Where Zero Is Hero; And Vice Versa

The Weird Long-March of Wonderful Mathematics 

Does the road wind uphill all the way?
Yes, to the very end
 
Shall I find comfort, travel-sore and weak?
Of labour you shall find the sum

-- Christina Rossetti, 1830-94 

It was there to usher in Civilisation, with which it has remained ever entwined, through many a twist and turn; not free from human behaviour. It has been inspired by innate illumination, imagination and ingenuity, alongside elevated learning and scholarship, in spite of ‘unspeakable’ monstrosities (e.g. curves without tangents), frailties, foibles and scandals, intellectual and otherwise. Indeed, from murky beginnings through mazy trails, it has become majestic and ever-mighty. A language, yes; but not everyone agrees. Yet, a distinguished mathematician Karl Weirstrass (1815-97) averred that a ‘mathematician who is not also something of a poet will never be a complete mathematician’. Jacob Bronowski (1908-74) wrote about the poetry of mathematics and science in his classic text and film The Ascent of Men. Others see beauty and freedom in mathematics. And the latter has a long multi-faceted history (see Annexe online: Mathematical Medley). Yet all along, one haunting philosophical thought has lingered: does mathematics exist solely in the human mind, pur et dur, or it is free-living in Nature? 

Something Special 

The origin and functioning of society crucially depend on the need for the latter to collect, produce, distribute, protect, and store food. In turn, those have necessitated language -- humanity’s, most distinctive and important trait. The latest studies thereon appear to indicate the following. First, human language probably arose from our upright posture, freeing hands, and leading to a bigger, more complex brain over the last 40,000 to 100,000 years. Second, the distinction between human and non-human communication is more blurred than often thought; third, the difference between ‘language’ and ‘non-language’ may be more in terms of degree than of kind; and fourth, multi-stranded language brings together the ‘expressive’ and the ‘non-expressive’, the ‘verbal’ and the ‘non-verbal’.

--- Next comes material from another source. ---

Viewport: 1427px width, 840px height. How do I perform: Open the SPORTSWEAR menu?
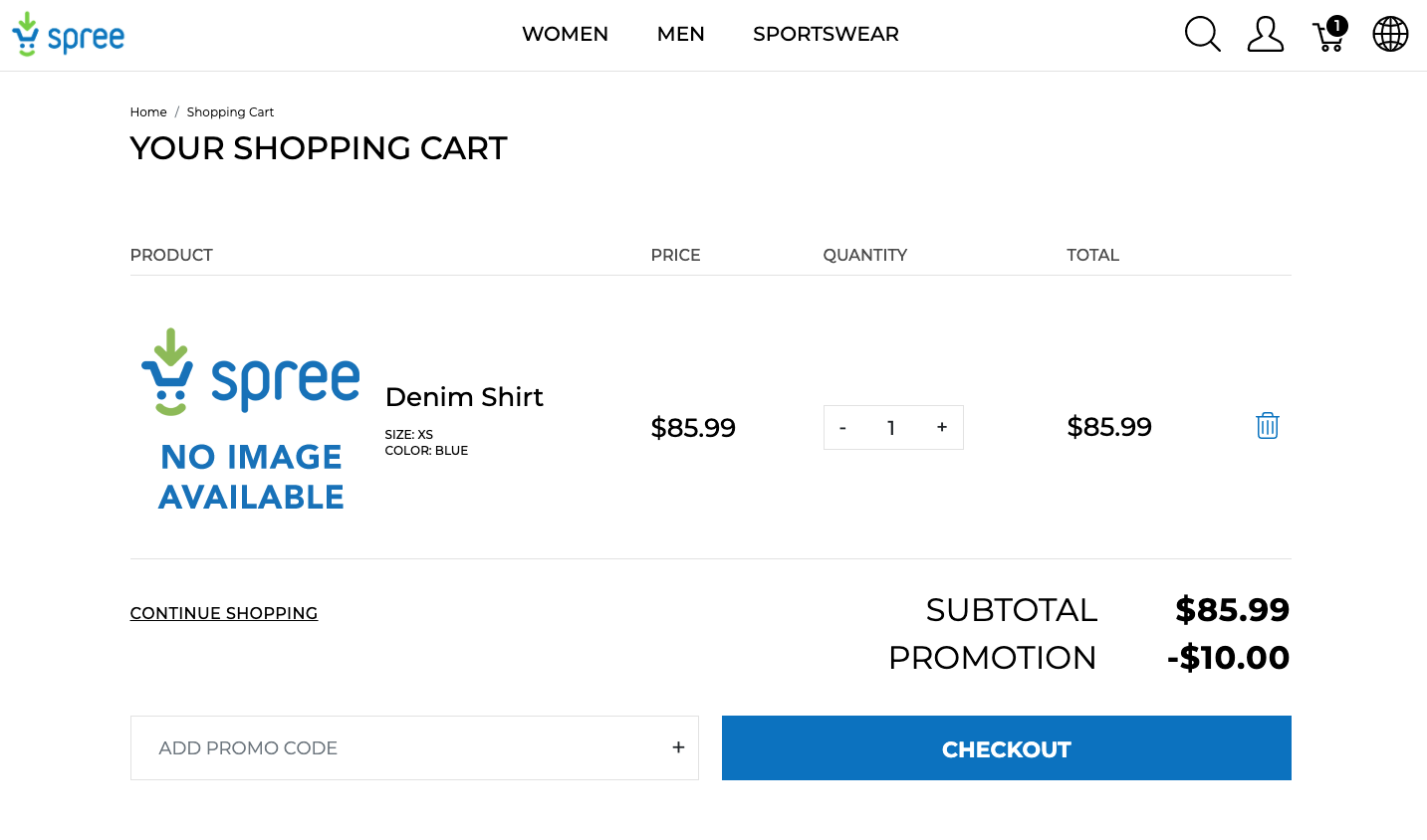coord(826,34)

Thus any ordinary language, essentially, vague, does evoke emotions, and results in :

-- ‘small’, readily understood words, used by everyone conversant with that language e.g. tree, forest, water, waterfall, as well as

-- ‘big’ words thus, phenomenalism, transcendalism, which necessitate the use of a dictionary, necessarily circular (since the latter attempts to define every word, when that very word includes those used in the latter’s own definition).

To remove ambiguity and tone down emotion considerably, we make use of a ‘special’ language e.g. logic or mathematics. Logic relates to ‘rules of thought’, of ‘right reasoning’, and of ‘valid argumentation’ concerning the truth of statements, based completely upon the meaning of the terms they contain. Logic was invented by Aristotle (384-322 BCE) whose views held sway for almost two thousand years, until the 19th century, despite René Descartes (1596-1650, I think, therefore I am) and Wolfgang Liebititz 1646-1716 (the ‘one-man academy’), among others. Change came – inevitably, with George Boole (1815-64) and his ‘An Investigation of the Laws of Thought; Augustus de Morgan (1866-71) concerning relationships, rendered axiomatic, not least by philosopher-mathematicians Bertrand Russell (1872-1970) and Alfred North Whitehead (1861-1949). By that time, logic and mathematics had become inseparable.

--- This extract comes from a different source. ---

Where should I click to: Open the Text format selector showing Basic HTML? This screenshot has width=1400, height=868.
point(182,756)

Numbering, Shaping, Relating

Unlike the earlier-civilised Babylonians and Egyptians, the ancient Greeks, in their quest for truth, tried to avoid building on the crude and the empirical. They searched for ‘unchanging entities’ and ‘permanent relations’. Thus, from stretched strong, boundaries of fields or even light rays, they discovered the mathematical straight line, without thickness, colour, molecular structure or tension. Their mathematics became highly abstract; it was the latter, they felt, that constituted the ‘reality’, while the empirical was but a crude approximation of that reality.

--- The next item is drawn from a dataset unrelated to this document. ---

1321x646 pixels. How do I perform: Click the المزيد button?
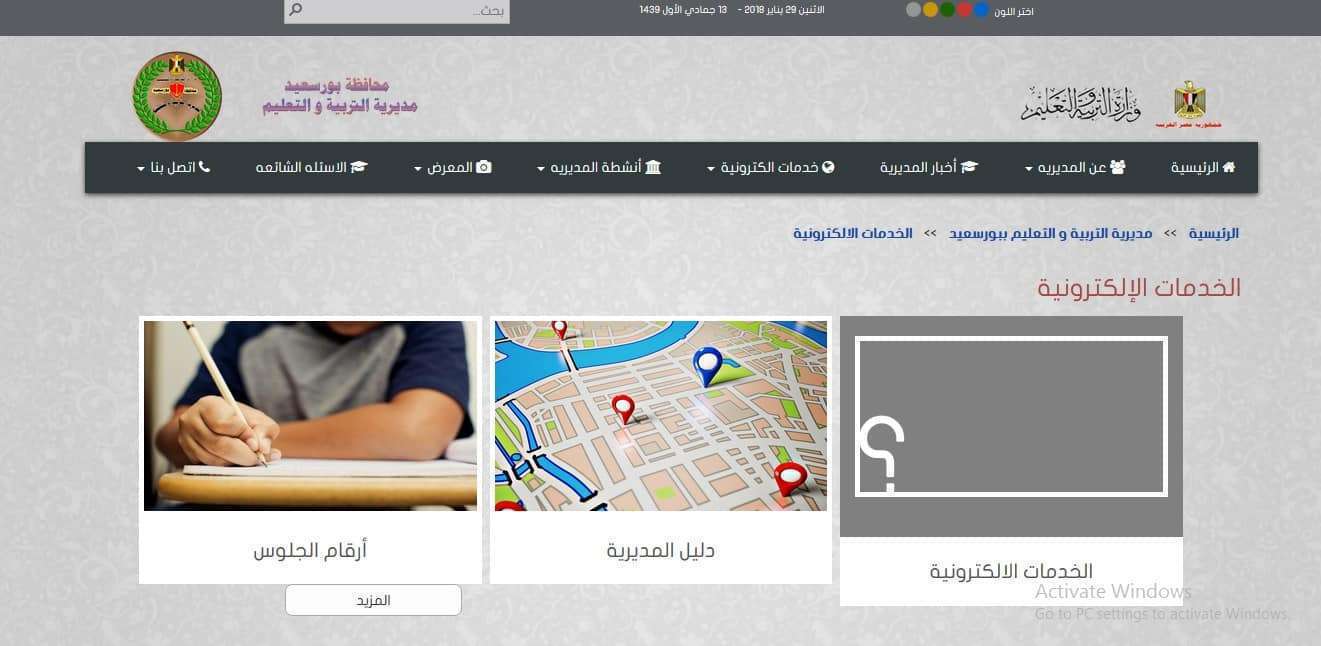click(x=373, y=600)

Since they had to start somewhere, they inevitably had recourse to the ‘undefined’ such as ‘point’, ‘line’, and ‘number. From those notions, they derived more complex ones, such as ‘triangle’, ‘square’ and ‘circle’. The Greeks insisted that axioms (self-evident postulates) be laid down to be followed by rigorous deductive reasoning (proof) towards conclusions. Unfortunately, they also found that common whole numbers (1,2,3 … at their simplest) were insufficient, and in the process, discovered irrational numbers, seemingly without ends, implying infinity. They had discovered the ‘Unspeakable’ (Arrhetos), and some of them even threatened to kill any one would reveal such a secret. They knew from practical (empirical) experience that a right handed triangle of side 1 would have a longest side (hypotenuse) of √2, an irrational number (1.414……); yet one that could be measured accurately. Number had turned suspect. Shape was seemingly more reliable.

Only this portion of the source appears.